Исходный текст
((
Заблуждения капитализма или пагубная самонадеянность профессора Хайека
Шрифт:
Дельцы, опыт которых научил их, что за деньги можно купить все, давно уже удивляются, что нельзя купить нужные им научные открытия. Около двадцати лет назад они решили выяснить, почему американские университеты, поглощая огромные ассигнования, не решают проблем, от которых зависит «технический прогресс». Группе статистиков было поручено выяснить, в каких условиях появляются наилучшие научные достижения. Обследовав все известные случаи, статистики пришли к следующим выводам. Наилучшие научные результаты, – как обнаружилось, – получались в небольших университетах европейского типа, вроде Оксфордского, Кембриджского, Гетингенского, при малочисленных кафедрах и скромных денежных средствах. Такие университеты, находящиеся в маленьких городках, не были связаны с бизнесом и не вели прикладных разработок: по-видимому, нарочитая направленность на полезные приложения вовсе не способствует ценности результатов. Их ученые советы избирали профессоров без давления извне, руководствуясь печатными работами и личным знакомством. В таких университетах было мало студентов, и диплом выдавался нелегко; трудные конкурентные экзамены и редкость вакансий делали научную карьеру непривлекательной для людей, ориентированных на успех. В картине, изображенной этими статистиками, была некоторая доля идеализации, но была и важная правда. Конечно, эта правда не оказала никакого влияния на дипломную промышленность. Как и все виды бизнеса, она управляется «близкодействием», то есть совокупностью наличных в данный момент и в данном месте интересов и обстоятельств; принципиальные изменения, напротив, требуют «дальнодействия» основных ценностей культуры и более глубокого мышления, что необычно и рискованно, потому что в ближайшей перспективе такие изменения означают убытки и неприятности. Мы будем еще иметь случай вернуться к роли «близкодействия» и «дальнодействия» в общественной жизни.
Упадок культуры в XX столетии был предметом многих размышлений – и предсказывался еще до того, как это столетие наступило. Можно поручиться, что в нашем веке не было ни одного сколько-нибудь значительного мыслителя, который не разделял бы эту точку зрения. Но оказывается, что западный «средний класс» и соответствующее ему наше российское мещанство далеки от пессимизма этих мыслителей. Если вы спросите типичного американца – не «фундаменталиста» и не университетского радикала – то он скажет вам, что мы переживаем очевидный «прогресс», что люди уже побывали на Луне, научились использовать атомную энергию и придумали компьютеры, которые скоро будут думать не хуже нас. Техническая оснащенность повседневного быта и постоянное совершенствование этой бытовой техники сравниваются с очевидной отсталостью наших предков. Признаются, конечно, некоторые трудности, но, в общем, принято думать, что дела идут неплохо. Недавно обрушился Советский Союз, и русская угроза превратилась в русское нищенство и унижение, что также немало способствует высокой самооценке «западной культуры». Что касается нашего мещанина, то он призн'aет, конечно, нынешнее неблагополучие России, найдет виновных в этом, но положение Запада изобразит в самом благоприятном свете. Если он «патриот» или «коммунист», то он думает точно так же, хотя иначе говорит; и внутренне мещанин всегда ориентирован на западное понимание «хорошей жизни». Итак, мещанин – всегда оптимист и видит вокруг себя прогресс. Исключения редки, и носители таких исключительных взглядов, при ближайшем исследовании, оказываются не мещанами, а чем-то другим. Я не назову мещанином искренне верующего человека; такой человек видит в современности Апокалипсис и живет в ожидании Страшного Суда.
))
Инструкция к выполнению
Переведите на английский язык следующее предложение из текста: «Группе статистиков было поручено выяснить, в каких условиях появляются наилучшие научные достижения». Приведенный далее список не понадобится.

Записи данных
((
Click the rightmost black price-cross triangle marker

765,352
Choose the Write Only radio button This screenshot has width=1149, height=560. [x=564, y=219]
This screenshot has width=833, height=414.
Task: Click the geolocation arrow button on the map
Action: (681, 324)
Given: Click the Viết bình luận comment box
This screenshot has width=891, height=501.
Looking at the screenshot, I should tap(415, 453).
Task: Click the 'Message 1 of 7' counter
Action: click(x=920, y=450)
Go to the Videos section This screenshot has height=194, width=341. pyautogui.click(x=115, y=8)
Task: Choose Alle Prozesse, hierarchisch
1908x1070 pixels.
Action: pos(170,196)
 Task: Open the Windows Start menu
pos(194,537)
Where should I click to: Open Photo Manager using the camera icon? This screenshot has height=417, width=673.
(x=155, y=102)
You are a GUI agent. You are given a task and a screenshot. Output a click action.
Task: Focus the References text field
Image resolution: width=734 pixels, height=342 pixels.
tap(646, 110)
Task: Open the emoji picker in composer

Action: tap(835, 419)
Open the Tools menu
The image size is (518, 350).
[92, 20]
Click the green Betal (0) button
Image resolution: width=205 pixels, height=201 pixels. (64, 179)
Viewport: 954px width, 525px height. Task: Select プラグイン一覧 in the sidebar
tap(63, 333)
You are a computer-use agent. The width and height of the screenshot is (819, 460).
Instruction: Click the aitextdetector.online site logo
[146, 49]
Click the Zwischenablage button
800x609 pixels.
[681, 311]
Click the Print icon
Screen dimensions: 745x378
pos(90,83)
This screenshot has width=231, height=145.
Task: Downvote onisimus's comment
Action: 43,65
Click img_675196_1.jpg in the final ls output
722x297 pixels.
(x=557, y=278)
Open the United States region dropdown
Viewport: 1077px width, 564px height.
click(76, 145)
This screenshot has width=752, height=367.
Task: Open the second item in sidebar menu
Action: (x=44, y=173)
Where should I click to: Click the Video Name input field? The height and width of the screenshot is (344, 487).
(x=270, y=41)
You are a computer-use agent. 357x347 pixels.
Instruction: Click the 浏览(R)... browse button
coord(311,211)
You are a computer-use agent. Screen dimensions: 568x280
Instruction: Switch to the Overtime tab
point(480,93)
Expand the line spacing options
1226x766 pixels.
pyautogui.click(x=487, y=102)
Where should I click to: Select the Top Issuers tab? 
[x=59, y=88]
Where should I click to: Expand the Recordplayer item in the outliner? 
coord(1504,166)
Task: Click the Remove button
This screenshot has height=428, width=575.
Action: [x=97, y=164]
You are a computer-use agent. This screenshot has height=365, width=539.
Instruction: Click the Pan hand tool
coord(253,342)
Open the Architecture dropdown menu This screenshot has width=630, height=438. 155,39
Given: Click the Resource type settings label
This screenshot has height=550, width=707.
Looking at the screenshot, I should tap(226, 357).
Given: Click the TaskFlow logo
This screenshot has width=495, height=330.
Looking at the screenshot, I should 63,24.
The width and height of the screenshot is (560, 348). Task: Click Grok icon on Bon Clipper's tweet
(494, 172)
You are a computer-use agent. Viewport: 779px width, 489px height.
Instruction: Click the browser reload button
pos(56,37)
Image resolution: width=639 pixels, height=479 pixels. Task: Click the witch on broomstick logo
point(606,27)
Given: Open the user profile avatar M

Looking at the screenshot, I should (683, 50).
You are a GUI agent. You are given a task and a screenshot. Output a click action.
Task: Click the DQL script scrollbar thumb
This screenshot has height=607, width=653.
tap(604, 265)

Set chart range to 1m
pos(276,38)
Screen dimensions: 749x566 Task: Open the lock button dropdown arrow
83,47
))
Решение задания
A group of statisticians was tasked with finding out under what conditions the best scientific achievements emerge.